ISCA Archive Eurospeech 1997
ISCA Archive Eurospeech 1997

The tuning of speech detection in the context of a global evaluation of a voice response system

Laurent Mauuary, Lamia Karray

Field evaluations of automatic speech recognition (ASR) systems clearly demonstrate the importance of efficient rejection procedures for filtering out-of-vocabulary tokens. High performance speech recognition systems also require efficient speech detection. This paper presents an original framework for a global evaluation of speech recognition systems allowing to tune the speech detection module of an ASR system. A global evaluation allows to measure the performances of the speech recognition system from the user point of view and to identify the weak modules of an ASR system.
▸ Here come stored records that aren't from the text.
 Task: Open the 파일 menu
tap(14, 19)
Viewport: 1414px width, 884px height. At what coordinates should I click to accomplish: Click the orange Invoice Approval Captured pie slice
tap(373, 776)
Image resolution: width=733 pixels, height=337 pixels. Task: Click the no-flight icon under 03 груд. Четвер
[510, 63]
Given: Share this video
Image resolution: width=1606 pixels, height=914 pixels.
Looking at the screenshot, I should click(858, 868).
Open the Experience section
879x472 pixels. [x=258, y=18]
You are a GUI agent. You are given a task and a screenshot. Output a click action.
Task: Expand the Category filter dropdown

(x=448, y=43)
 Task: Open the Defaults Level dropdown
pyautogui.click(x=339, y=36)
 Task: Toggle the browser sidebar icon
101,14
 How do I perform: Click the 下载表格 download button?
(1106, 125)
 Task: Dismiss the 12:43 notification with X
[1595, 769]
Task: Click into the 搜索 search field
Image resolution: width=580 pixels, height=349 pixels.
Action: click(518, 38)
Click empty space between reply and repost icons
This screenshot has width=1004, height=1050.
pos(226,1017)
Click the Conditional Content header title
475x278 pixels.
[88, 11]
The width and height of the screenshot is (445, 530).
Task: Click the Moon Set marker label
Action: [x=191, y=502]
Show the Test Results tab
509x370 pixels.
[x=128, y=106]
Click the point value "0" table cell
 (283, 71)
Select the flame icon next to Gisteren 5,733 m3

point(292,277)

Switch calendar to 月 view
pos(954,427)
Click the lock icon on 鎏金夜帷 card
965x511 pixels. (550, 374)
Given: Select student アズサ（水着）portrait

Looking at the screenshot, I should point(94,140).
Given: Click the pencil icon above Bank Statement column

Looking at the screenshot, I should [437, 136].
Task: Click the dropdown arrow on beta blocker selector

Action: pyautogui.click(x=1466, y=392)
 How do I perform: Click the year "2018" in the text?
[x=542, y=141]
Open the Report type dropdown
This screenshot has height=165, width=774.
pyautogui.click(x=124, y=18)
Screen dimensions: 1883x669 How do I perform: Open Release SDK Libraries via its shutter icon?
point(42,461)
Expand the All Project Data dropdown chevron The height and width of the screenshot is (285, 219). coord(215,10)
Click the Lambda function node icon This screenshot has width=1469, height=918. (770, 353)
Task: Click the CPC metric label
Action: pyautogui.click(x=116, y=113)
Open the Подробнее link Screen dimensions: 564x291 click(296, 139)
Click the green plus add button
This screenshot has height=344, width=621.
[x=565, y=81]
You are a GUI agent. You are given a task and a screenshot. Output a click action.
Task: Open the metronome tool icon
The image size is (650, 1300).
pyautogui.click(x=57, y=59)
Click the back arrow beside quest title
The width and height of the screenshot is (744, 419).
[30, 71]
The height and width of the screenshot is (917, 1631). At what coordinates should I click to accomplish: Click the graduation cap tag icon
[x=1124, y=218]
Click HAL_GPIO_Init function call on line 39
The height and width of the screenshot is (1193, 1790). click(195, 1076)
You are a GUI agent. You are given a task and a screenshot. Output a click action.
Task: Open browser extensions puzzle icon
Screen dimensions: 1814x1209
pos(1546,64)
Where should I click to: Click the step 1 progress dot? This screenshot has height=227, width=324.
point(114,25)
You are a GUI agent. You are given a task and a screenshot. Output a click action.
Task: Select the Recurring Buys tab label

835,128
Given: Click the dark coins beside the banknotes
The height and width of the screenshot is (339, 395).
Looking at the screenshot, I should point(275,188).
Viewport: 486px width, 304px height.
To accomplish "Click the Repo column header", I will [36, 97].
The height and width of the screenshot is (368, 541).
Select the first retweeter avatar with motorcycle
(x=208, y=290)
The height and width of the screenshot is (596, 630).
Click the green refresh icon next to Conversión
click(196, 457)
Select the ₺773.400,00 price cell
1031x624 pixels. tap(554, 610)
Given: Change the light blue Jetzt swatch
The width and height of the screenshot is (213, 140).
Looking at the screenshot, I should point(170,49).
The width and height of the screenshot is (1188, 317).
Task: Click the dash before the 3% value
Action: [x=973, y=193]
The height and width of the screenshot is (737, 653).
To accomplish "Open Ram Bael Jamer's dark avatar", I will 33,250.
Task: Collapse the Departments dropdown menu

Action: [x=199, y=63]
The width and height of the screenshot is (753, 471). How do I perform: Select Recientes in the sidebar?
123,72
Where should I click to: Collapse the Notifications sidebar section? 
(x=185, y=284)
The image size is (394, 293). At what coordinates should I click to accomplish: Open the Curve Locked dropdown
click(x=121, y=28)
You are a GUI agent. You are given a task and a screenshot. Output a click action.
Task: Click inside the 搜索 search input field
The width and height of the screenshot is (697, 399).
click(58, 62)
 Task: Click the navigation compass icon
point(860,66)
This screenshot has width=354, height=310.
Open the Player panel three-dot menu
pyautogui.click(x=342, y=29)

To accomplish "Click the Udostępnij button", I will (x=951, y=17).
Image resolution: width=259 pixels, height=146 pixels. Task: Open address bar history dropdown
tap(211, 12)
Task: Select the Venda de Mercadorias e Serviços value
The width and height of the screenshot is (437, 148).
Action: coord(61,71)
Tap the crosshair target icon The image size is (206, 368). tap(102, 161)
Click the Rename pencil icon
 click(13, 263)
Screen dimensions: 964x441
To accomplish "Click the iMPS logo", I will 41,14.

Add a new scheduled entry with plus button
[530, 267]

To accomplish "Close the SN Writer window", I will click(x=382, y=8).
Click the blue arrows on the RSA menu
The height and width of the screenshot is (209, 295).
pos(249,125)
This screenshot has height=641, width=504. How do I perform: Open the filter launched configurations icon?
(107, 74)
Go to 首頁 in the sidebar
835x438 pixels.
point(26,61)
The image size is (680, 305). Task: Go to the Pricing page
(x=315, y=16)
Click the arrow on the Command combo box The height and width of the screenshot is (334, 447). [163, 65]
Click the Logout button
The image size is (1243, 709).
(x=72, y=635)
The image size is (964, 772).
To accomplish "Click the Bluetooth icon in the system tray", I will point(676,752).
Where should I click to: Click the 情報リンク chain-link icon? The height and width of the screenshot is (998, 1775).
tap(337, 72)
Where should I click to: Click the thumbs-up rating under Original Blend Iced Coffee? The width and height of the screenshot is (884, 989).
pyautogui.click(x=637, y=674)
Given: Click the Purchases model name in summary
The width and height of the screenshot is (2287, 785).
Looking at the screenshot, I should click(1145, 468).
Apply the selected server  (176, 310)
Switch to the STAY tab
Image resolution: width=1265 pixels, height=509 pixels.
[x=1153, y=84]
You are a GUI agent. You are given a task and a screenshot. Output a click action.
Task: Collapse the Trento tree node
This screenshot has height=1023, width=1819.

Global evaluations are carried out on PSN (Public Switch Network) and GSM (Global System Mobile) databases. On the PSN database, global evaluation is used to choose the best value for the speech detector threshold. The results also show, that for this optimal value, the rejection of out-of-vocabulary words is currently the main problem to be solved for building high performance speech recognition systems for large public telecommunication applications. On GSM database, global evaluation is used to evaluate the benefits of speech enhancement before speech detection. Results show that the use of spectral subtraction as the speech enhancement technique before the detection drastically improves the speech detection, and consequently the global speech recognition.